A vulnerability in billing software is being used to deploy ransomware. The warning comes from the Huntress ThreatOps team. It says it has: “discovered a vulnerability in multiple BillQuick Web Suite versions, a time and billing system from BQE Software, which has over 400,000 users worldwide.” A US-based engineering company has already had ransomware deployed across its network as a result.
The details of the vulnerability are available in a blog from Caleb Stewart, security researcher, Huntress. In it, he writes: “Our team was able to successfully recreate this SQL injection-based attack and can confirm that hackers can use this to access customers’ BillQuick data and run malicious commands on their on-premises Windows servers.
“We have been in close contact with the BQE team to notify them of this vulnerability, assess the code changes implemented in WebSuite 2021 version 18.104.22.168 and work to address multiple security concerns we raised over their BillQuick and Core offerings.”
The blog also lists eight CVEs that Huntress has filed in addition to CVE-2021-42258 that describes the vulnerability.
What is the problem with BQE’s billing software?
Instead of the software controlling the queries sent to the MSSQL database, it allows the user to take control. It means that the user can change the query and add malicious commands. Importantly, the software also used the system administrator MSSQL user for database authentication. It means that a user has much more elevated permissions than should be allowed.
It also allows a user to use the xp_cmdshell procedure to execute code on the Windows operating system. As this is a Windows process with the same security rights as the SQL Server service account, the code has elevated permissions.
It allows an attacker, for example, to discover details of the system on which BillQuick is running. They can also locate any database on that machine. From here, the attacker can then dump the database and exfiltrate the data. All of this without the attacker having to authenticate with the server.
It also allows the attacker to remotely execute other code on the system.
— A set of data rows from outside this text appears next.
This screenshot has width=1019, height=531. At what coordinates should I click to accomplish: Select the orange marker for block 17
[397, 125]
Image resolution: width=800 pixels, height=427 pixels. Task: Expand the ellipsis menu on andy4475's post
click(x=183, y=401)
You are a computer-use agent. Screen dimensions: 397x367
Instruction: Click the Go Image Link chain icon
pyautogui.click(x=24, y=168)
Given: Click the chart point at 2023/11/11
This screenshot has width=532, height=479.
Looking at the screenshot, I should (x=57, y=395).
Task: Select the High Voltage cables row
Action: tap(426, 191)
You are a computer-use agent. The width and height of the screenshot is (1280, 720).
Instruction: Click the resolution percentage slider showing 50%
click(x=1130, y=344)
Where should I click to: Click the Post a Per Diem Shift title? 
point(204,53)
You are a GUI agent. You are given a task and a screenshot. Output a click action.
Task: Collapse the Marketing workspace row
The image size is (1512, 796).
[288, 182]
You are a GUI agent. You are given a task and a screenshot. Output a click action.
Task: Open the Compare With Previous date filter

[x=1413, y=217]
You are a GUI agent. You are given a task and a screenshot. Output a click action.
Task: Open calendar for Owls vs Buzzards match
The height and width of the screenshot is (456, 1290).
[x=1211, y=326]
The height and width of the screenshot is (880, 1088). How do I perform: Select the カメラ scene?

This is how they are able to install and execute ransomware.
Huntress has filed vulnerability CVE-2021-42258 about this issue. The NVD database says: “BQE BillQuick Web Suite 2018 through 2021 before 22.214.171.124 allows SQL injection for unauthenticated remote code execution, as exploited in the wild in October 2021 for ransomware installation. SQL injection can, for example, use the txtID (aka username) parameter. Successful exploitation can include the ability to execute arbitrary code as MSSQLSERVER$ via xp_cmdshell.”
Enterprise Times: What does this mean?
If you think that this sounds familiar, it does. NotPetya began with the compromise of a Ukrainian accounting firm. That attack, as we now know, rapidly spread across the world, causing chaos for many organisations and countries. While Huntress has not said this has the same potential, the fact is that this is another supply chain attack that could have been avoided.
The question here is, why did BQE wait for the vulnerability to be exploited before acting? It could have done its own code review and identified this issue. However, it didn’t, and now it is in recovery mode.
Importantly, Huntress reports that BQE is actively working on fixes and is keen to resolve this. However, will that be enough for its customers? How many will consider alternatives to BQE, or will they assume the company is on top of the issue? Incidents like this cause significant reputational damage, and it will be interesting to see what BQE does to mitigate that.
There is another important issue to look at here, as Stewart calls out. “This incident highlights a repeating pattern plaguing SMB software: well-established vendors are doing very little to proactively secure their applications and subject their unwitting customers to significant liability when sensitive data is inevitably leaked and/or ransomed.”